At right, the choice of fonts on the page the officer is showing to
someone about to be detained clashes with the message to the extent that
the officer will probably have a hard time getting the cuffs on the
person rolling on the pavement laughing.
A quick fix to these two bad
examples would be to swap the fonts around, so the stencil font is used
in the Miranda rights, and the slightly silly typeface is used for “I
Love You.” But better still, a quick trip to Font Navigator and the
CorelDRAW Fonts CD will show you that Staccato 222BT (its industry name
is Mistral) is warm, loose, and splendid for a valentine, and the font
that commonly goes by the name Machine
(distributed by ITC among other vendors) is serious, functional, and
perfect for the arresting officer. You have the choices of fonts at
hand; all you need to do is apply your artistic sensibilities to the
selection.
When you have more than one
line of text in a headline, legibility is a concern, and this, too, is
accomplished by an appropriate choice of fonts. You want a “quick read”
from the audience, especially on billboards and vehicle signage that
appears and disappears as the sign or the reader moves.
Let’s take a simple example
headline, pull it apart, examine it, and make it work hard for your
money. “The best deals in town” is a common slogan. In Figure 2
you can see this headline cast in text three different ways, with icons
beneath them to indicate their merit as a sales message.

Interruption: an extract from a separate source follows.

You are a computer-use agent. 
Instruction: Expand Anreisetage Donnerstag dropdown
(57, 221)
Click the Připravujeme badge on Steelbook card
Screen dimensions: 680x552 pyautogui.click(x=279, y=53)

First, the sign above the clown suffers from the following abuses of typographic conventions and rules:
The use of Times New
Roman, a Roman serif font, is stale (it’s a Windows default typeface
used since 1991 on the PC) and artistically defeats the message. It’s
large yet the characters aren’t bold enough to present an impactful
message.
The
use of all capital characters looks particularly inappropriate; Roman
typefaces have upper-and lowercase characters, and the message looks
like the designer had the CAPS LOCK
key enabled. Also, it’s plain bad form to “shout” a message unless a
typeface has no lowercase letters and the designer is firm about the
choice of fonts.
The
use of several exclamation marks suggests that if the business owner
shouts loudly enough, someone will buy the product. One exclamation mark
is sufficient for stressing a message; often a headline is adequately
emphasized with no exclamation at all. It is redundant to cast a
headline in all caps followed by several exclamation marks.
The use of quotes is for quotations, not
for emphasizing a phrase. When a designer puts quotation marks around
“BEST” in this example, it creates in the reader’s mind the suggestion
that the retailer is speaking euphemistically.

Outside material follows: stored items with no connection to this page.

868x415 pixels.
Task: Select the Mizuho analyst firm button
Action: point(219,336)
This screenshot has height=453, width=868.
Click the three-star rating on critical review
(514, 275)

For example, when someone writes, “Get that ‘antique’ out of my parking
lot in 15 minutes,” they aren’t actually referring to your 10-year-old
car as a valuable antique, but rather as a piece of junk to which
they’re referring euphemistically or sarcastically. The word “BEST” in
quotes will surely be interpreted by anyone with writing skills as,
“They really aren’t the best deals; they mean something else.”
The
alignment of the headline is wrong. Although left justification is
acceptable for Western language countries, the second line is much
shorter than the third line. As a result, the reader has a hard time
focusing to quickly read the message.
The center example in Figure 2
is a vast improvement and gets a checkmark because it’s acceptable as a
headline. Here’s what is going right for this treatment of the slogan:
The use of sans serif Gothic fonts makes the headline easier to read quickly.
The
emphasis created by using a bold, italic font to stress “BEST” makes it
the first word a casual passerby will read. What this design does is
create a hierarchy of importance within the message. It directs the
reader to the most important, then to the second most important area of
the slogan.
The
slogan uses center justification and the lines are stacked to align
well; no line is too long or short, and both legibility and neatness
have been added.
The middle example is short of ideal for two reasons:
Because “BEST” is italicized, it might be design overkill to also make it all capitals and bolder.
The
exclamation mark at the end is not really necessary. The message’s
importance is already well supported by the use of the fonts. Generally,
if you’ve graphically punctuated a slogan, you don’t need to add an
exclamation mark to overdo the importance of the slogan.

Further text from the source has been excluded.